Damien Chazelle nous offre avec son dernier film 3h10 de déclaration d’amour au cinéma. Celle-ci se terminera en apothéose dans une salle obscure. Avant cela, le spectateur est emporté dans un tourbillon d’images et de musique (le tempo est toujours important chez Damien Chazelle). Il fait revivre les débuts du cinéma avec brio, énergie, fièvre et il salue les pionniers du cinéma qui lui ont ouvert la voie. Le cinéma n’est pas un art mineur et le réalisateur le montre ici avec un talent fou. « Babylon » évoque « Chantons sous la pluie » mais ici la fin de nos trois héros est plus sombre et mélancolique. Le parlant, et les normes qu’il impose, enlève un peu de la magie et de la liberté. Margot Robbie, Brad Pitt et Diego Calva illuminent le film. « Babylon » est un régal, une grande réussite visuelle et le plus bel hommage qu’un réalisateur pouvait rendre au cinéma. Chapeau bas M. Chazelle.

Et sinon :

  • « Nostalgia » de Mario Martone : Felice revient à Naples, sa ville natale, après quarante ans d’absence. Il vient pour sa mère, pour la revoir une dernière fois. Il doit ensuite retourner en Egypte où l’attend sa femme et où il a réussi sa vie. Mais Felice est envoûté par Naples, par ses ruelles étroites, par ses habitants accueillants, par ses souvenirs d’enfance qui lui reviennent en mémoire. Le quartier de la Sanità, où il a grandi, n’est pourtant pas qu’un lieu joyeux, l’ombre de la Camorra y plane toujours fortement. « Nostalgia » est un formidable film sur la puissance des origines, de l’enfance. Felice ne pense revenir que quelques jours à Naples mais il s’y enracine à nouveau. Il s’obstine à vouloir revivre ses souvenirs, à retrouver son ami d’enfance Oreste qui est pourtant devenu un dangereux chef mafieux. Une volonté de réconciliation, de retrouvailles l’habite si fortement qu’il ne voit plus la menace. Mario Martone nous offre de belles scènes d’humanité, de fraternité malgré la violence (comme celles qui se déroulent dans l’église d’un prêtre qui veut sauver la jeunesse de la Sanità). Le réalisateur sait également faire vivre, palpiter ce quartier pauvre de Naples. « Nostalgia » a des allures de tragédie grecque. Saisissant.

Enregistrements de pointage pour textes et éléments:

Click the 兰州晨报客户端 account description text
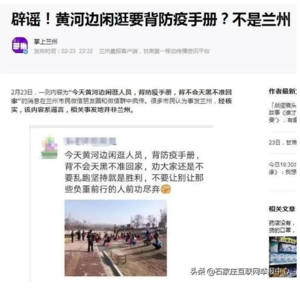 tap(154, 51)
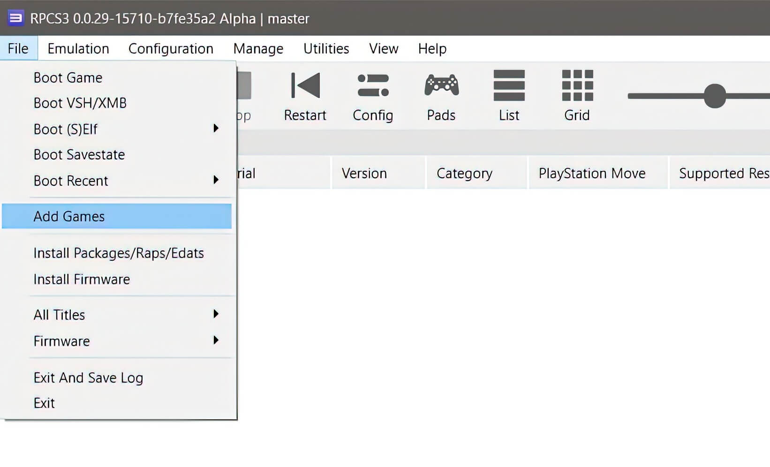Expand the All Titles submenu
770x467 pixels.
(x=59, y=315)
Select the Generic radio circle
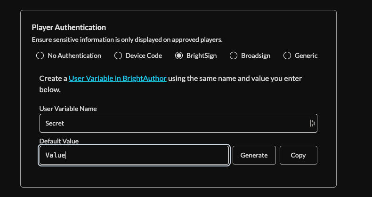 [x=287, y=55]
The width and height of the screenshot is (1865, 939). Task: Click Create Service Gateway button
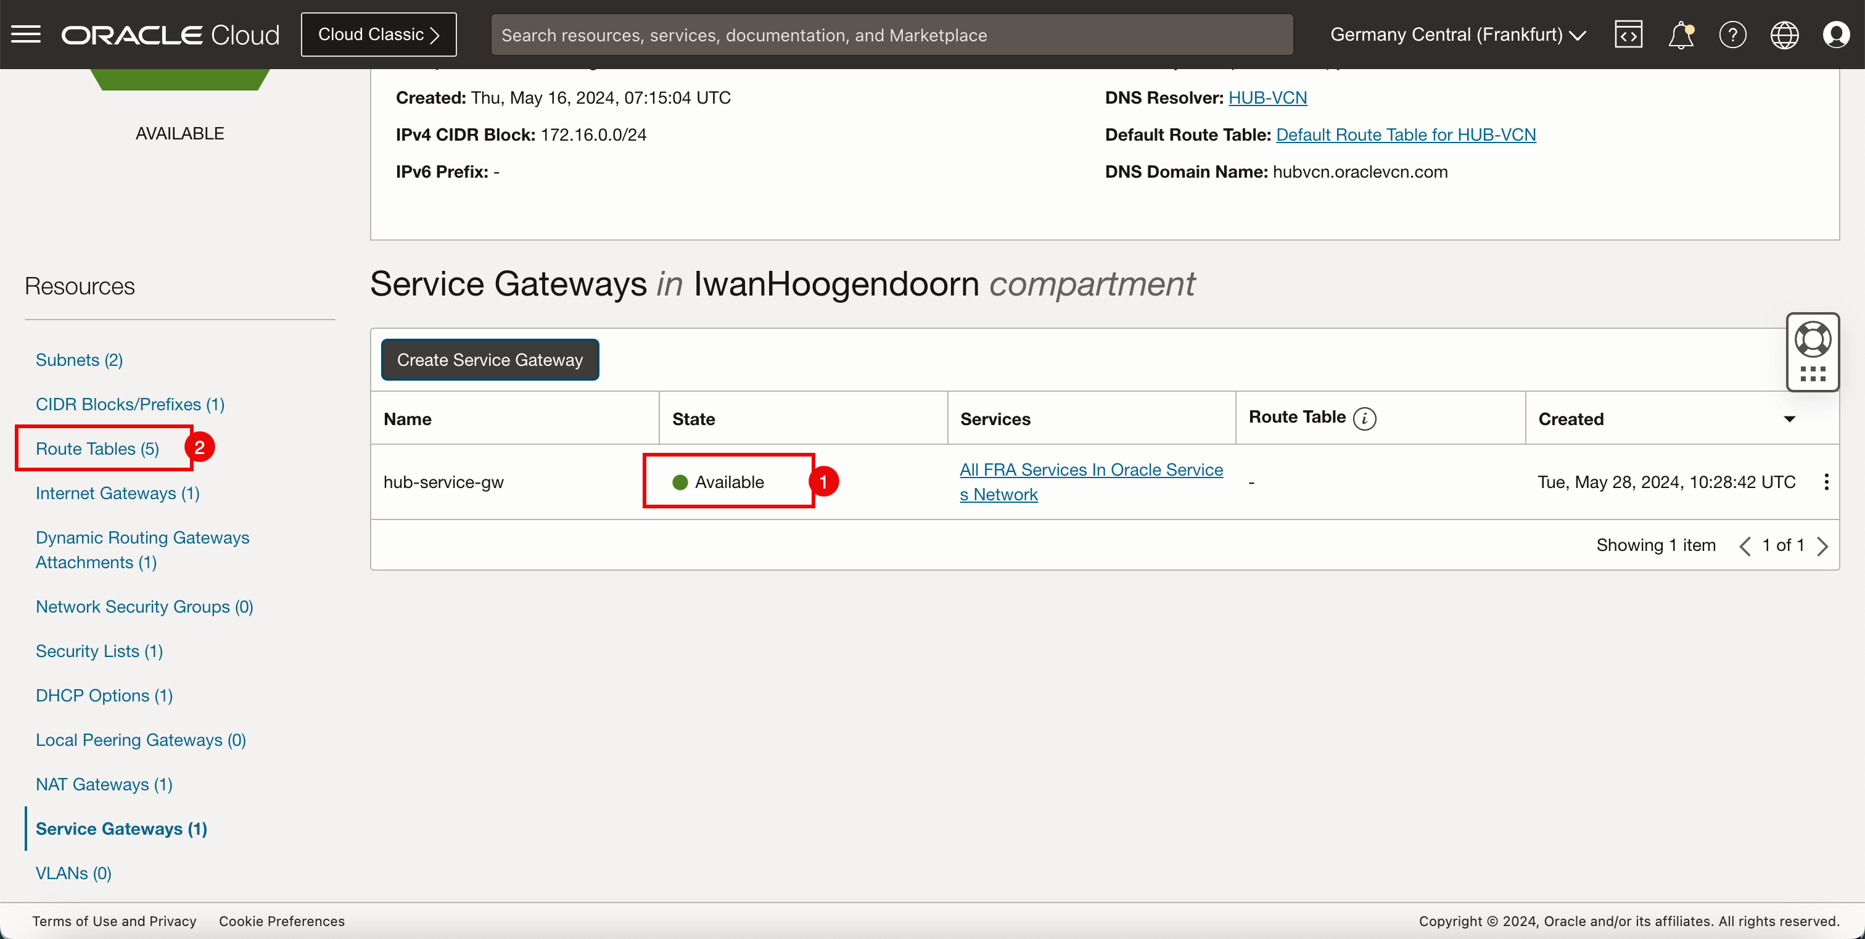pos(489,360)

* _CONSIGNE A_
Recopiez à l'identique les enregistrements, depuis la ligne qui contient « The width and » jusqu'à la fin des enregistrements, bornes comprises. Laissez les images de côté dans votre réponse.
* _CONSIGNE B_
Rédigez la suite des critiques de films à partir de leur dernière phrase.

* _RÉPONSE A_
The width and height of the screenshot is (1865, 939). Task: Click Create Service Gateway button
pos(489,360)

* _RÉPONSE B_
  • « Tàr » de Todd Field : Tàr est une cheffe d’orchestre au sommet de sa gloire qui dirige un orchestre philharmonique allemand. Entre masterclass, cours, répétition de la 5ème symphonie de Mahler, sa femme et sa fille, se dessine l’univers de Tàr où elle maitrise tout. Son talent force l’admiration de tous. Mais le comportement de Tàr est loin d’être irréprochable avec certaines jeunes musiciennes et cela pourrait remettre en cause sa si belle carrière. « Tàr » est le récit d’une chute, du passage de la lumière à l’ombre pour une femme brillante et arrogante. Le personnage, imaginé pour Cate Blanchett, n’est guère sympathique : froid, hiératique et dominant tout le monde. La maîtrise est sans doute ce qui la caractérise le mieux. C’est pourquoi Tàr perd pied quand son destin lui échappe. Subtilement, la réalité se fissure et se montre, par petites touches, menaçantes. Cate Blanchett est fascinante à regarder, sa prestation est impeccable. Même si le film impressionne, je l’ai trouvé un peu long (2h38), la chute de Tàr met un peu trop de temps à s’enclencher et la fin en Asie s’éternise également un peu.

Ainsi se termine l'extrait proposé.